Then you want to take the 'container' element out of the document flow, so you can layer content on top:

.bg_image {
    width: 100%;
}

#container {
    width: 100%;
    height: 100%;
    overflow: hidden;
    position: absolute;
    top: 0;
    left: 0;
}

#content {
    position: relative;
    z-index: 2;
    background-color: #fff;
}

You can then either take or leave the JavaScript depending on whether you want the image vertically centred or not.

Given that the height of the image can change, you'll need JavaScript to recalculate the position when the window size changes.

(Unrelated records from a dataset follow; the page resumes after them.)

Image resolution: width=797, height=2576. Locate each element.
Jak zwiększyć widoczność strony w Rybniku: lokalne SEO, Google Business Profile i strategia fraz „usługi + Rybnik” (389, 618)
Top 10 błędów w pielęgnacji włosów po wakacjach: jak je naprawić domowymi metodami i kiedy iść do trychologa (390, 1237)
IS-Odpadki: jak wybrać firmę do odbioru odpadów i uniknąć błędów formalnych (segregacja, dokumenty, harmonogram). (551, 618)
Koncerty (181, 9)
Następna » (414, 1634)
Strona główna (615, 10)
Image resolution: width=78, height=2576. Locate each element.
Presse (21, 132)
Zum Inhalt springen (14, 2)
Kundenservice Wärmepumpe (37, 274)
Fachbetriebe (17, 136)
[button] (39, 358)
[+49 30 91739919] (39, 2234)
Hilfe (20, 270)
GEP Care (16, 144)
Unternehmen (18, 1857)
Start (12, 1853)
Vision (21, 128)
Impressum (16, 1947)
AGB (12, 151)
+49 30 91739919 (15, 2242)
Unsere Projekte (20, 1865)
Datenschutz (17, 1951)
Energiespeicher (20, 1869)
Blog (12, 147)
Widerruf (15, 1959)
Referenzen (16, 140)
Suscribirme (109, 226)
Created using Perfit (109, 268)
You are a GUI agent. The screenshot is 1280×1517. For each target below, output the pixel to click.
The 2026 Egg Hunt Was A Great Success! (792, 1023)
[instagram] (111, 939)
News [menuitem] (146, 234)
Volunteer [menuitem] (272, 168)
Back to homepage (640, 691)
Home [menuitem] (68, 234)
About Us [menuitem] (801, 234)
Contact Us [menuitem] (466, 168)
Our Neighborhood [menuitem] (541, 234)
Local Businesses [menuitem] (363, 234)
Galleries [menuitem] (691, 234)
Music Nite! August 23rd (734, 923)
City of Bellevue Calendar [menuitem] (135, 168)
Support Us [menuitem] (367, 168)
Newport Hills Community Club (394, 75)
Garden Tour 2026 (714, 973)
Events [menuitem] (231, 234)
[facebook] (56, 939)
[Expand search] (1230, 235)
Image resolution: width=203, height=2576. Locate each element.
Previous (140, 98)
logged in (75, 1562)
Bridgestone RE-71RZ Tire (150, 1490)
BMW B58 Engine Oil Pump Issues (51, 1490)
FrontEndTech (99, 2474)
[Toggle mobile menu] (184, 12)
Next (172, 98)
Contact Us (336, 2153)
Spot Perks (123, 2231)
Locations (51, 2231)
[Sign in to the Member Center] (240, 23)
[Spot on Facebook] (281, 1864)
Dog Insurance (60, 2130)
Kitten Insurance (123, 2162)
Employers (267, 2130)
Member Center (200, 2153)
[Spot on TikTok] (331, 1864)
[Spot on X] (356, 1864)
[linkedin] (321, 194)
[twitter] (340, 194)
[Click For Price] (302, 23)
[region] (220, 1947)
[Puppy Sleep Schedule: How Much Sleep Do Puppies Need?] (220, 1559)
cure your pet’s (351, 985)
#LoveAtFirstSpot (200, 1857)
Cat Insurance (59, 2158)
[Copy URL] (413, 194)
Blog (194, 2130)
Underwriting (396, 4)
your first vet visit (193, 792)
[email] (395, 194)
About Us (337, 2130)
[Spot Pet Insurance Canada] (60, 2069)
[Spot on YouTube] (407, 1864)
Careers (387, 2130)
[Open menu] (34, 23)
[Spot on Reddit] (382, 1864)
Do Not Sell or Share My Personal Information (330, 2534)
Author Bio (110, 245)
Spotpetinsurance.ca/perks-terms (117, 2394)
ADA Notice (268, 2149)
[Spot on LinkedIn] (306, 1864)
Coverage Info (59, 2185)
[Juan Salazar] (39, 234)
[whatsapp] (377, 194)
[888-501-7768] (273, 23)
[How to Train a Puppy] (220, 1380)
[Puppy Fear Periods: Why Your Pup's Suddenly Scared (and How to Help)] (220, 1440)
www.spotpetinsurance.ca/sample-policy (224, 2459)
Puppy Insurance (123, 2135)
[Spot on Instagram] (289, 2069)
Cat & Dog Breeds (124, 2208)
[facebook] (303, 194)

Throw this in the JavaScript area in jsfiddle and set 'nowrap (body)':

$(function(){
    $('.bg_image').centerVertically();
    $(window).resize(function(){
        $('.bg_image').centerVertically();
    });
});

$.fn.centerVertically = function() {
    $(this).css('margin-top', $(window).height()/2 - $(this).height()/2);
};

See: http://jsfiddle.net/irama/P7xKm/22/

Or, for outside of jsfiddle, add this before your closing <body> tag:

<script src="http://ajax.googleapis.com/ajax/libs/jquery/1.6.2/jquery.js"></script>
<script>

    $(function(){
        $('.bg_image').centerVertically();
        $(window).resize(function(){
            $('.bg_image').centerVertically();
        });
    });

    $.fn.centerVertically = function() {
        $(this).css('margin-top', $(window).height()/2 - $(this).height()/2);
    };

</script>